● Listing:
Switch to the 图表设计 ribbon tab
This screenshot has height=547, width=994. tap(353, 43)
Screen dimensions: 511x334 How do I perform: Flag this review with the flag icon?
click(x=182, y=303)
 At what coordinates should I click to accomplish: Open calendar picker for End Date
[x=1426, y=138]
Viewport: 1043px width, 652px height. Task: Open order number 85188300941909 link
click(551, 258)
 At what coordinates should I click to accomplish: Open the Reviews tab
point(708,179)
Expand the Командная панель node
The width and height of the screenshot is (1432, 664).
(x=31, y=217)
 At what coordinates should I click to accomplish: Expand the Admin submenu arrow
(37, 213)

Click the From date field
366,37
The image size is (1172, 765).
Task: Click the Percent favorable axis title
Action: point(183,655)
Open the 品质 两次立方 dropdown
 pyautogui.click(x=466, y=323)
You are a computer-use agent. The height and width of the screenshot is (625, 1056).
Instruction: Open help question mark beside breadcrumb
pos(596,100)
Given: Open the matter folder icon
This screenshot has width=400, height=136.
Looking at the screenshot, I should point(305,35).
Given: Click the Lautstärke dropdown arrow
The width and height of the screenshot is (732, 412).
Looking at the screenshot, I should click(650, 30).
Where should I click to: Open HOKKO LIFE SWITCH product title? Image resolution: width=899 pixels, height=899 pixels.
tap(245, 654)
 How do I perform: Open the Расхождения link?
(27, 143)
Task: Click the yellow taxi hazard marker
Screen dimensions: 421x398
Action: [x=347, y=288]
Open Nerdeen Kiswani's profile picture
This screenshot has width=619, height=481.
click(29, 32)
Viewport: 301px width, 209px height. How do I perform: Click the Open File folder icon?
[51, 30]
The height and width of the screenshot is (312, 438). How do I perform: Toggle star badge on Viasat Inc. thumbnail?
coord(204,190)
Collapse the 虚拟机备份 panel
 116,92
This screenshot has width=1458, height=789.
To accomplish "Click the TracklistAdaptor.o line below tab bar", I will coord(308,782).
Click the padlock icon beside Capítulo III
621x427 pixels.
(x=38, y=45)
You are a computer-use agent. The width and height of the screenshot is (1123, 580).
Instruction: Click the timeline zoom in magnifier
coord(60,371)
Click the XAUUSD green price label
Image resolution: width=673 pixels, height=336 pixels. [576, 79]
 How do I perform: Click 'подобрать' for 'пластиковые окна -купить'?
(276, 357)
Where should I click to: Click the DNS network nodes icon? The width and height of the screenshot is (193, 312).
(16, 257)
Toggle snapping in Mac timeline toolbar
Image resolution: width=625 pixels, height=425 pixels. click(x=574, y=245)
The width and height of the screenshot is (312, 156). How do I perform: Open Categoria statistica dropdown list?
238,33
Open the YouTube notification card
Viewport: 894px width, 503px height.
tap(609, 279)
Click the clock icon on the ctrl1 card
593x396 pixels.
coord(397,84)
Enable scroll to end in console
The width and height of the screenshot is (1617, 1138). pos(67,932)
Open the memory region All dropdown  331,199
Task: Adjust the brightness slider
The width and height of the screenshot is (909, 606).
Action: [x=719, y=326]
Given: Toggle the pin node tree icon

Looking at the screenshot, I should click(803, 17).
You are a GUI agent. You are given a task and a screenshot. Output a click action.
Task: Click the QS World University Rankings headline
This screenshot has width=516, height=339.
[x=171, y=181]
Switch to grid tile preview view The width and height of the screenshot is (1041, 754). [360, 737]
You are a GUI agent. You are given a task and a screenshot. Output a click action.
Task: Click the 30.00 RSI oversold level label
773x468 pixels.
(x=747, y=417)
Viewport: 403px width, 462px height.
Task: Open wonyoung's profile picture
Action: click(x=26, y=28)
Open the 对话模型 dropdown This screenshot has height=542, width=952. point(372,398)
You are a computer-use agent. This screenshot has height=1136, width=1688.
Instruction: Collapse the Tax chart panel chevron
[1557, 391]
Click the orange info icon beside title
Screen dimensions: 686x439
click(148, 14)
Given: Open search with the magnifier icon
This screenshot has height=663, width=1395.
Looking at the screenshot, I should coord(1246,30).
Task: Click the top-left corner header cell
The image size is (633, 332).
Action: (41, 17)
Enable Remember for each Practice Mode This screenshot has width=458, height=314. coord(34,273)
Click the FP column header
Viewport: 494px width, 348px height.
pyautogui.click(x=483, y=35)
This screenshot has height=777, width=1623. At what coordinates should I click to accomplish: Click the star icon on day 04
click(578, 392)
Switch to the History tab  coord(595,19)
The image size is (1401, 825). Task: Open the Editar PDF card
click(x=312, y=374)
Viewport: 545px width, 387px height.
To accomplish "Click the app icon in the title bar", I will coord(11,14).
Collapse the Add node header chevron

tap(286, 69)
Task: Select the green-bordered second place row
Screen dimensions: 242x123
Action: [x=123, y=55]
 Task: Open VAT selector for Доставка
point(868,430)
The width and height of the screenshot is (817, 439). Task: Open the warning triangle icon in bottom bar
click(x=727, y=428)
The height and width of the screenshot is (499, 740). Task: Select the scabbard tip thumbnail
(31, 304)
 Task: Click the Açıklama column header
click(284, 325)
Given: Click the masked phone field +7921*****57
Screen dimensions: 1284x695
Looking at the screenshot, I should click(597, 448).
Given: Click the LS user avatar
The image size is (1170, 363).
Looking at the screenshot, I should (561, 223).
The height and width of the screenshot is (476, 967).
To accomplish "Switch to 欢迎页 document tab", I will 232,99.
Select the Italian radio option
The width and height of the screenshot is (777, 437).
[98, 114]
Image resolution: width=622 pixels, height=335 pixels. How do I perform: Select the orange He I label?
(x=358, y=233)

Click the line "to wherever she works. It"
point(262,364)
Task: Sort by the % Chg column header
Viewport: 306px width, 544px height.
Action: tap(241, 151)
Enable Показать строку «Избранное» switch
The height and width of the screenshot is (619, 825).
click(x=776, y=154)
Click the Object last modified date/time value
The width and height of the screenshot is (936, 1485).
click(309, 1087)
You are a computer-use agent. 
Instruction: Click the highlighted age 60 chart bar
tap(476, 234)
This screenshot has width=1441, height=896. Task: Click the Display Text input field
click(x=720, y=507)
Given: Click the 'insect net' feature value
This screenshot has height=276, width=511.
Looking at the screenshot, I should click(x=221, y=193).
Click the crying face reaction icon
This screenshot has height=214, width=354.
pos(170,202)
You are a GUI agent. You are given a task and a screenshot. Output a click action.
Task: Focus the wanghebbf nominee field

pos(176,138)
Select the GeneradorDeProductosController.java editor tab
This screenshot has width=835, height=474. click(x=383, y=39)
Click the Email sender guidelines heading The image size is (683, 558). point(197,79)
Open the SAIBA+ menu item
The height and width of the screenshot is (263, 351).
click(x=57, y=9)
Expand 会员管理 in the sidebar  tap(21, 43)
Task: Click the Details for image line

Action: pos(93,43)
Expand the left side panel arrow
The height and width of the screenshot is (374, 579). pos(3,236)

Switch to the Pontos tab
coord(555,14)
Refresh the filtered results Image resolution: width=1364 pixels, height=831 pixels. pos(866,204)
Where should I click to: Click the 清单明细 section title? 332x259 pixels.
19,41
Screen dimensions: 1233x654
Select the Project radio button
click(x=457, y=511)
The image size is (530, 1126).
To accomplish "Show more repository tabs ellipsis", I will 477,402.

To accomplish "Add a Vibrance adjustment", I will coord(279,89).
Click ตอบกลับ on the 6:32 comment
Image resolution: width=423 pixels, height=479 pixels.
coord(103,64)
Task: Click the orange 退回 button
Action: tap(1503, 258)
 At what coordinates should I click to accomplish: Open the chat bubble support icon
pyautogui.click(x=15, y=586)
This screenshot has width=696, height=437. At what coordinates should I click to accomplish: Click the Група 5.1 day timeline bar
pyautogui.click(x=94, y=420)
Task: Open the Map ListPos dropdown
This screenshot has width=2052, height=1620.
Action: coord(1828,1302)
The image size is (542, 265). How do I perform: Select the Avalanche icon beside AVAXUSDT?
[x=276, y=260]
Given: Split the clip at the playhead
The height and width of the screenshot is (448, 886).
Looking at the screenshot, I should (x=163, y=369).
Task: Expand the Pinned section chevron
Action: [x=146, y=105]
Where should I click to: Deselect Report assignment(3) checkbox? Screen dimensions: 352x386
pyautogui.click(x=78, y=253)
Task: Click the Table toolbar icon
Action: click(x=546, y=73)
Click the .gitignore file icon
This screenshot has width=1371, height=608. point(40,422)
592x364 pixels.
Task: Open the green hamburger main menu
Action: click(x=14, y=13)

● Task details: Rewrite only the items starting at the line containing "Click the padlock icon beside Capítulo III" and ending at the line containing "coord(397,84)", changing "magnifier" to "magnifying glass" and leaving everything else the same.

● Finished exercise:
Click the padlock icon beside Capítulo III
621x427 pixels.
(x=38, y=45)
You are a computer-use agent. The width and height of the screenshot is (1123, 580).
Instruction: Click the timeline zoom in magnifying glass
coord(60,371)
Click the XAUUSD green price label
Image resolution: width=673 pixels, height=336 pixels. [576, 79]
 How do I perform: Click 'подобрать' for 'пластиковые окна -купить'?
(276, 357)
Where should I click to: Click the DNS network nodes icon? The width and height of the screenshot is (193, 312).
(16, 257)
Toggle snapping in Mac timeline toolbar
Image resolution: width=625 pixels, height=425 pixels. click(x=574, y=245)
The width and height of the screenshot is (312, 156). How do I perform: Open Categoria statistica dropdown list?
238,33
Open the YouTube notification card
Viewport: 894px width, 503px height.
tap(609, 279)
Click the clock icon on the ctrl1 card
593x396 pixels.
coord(397,84)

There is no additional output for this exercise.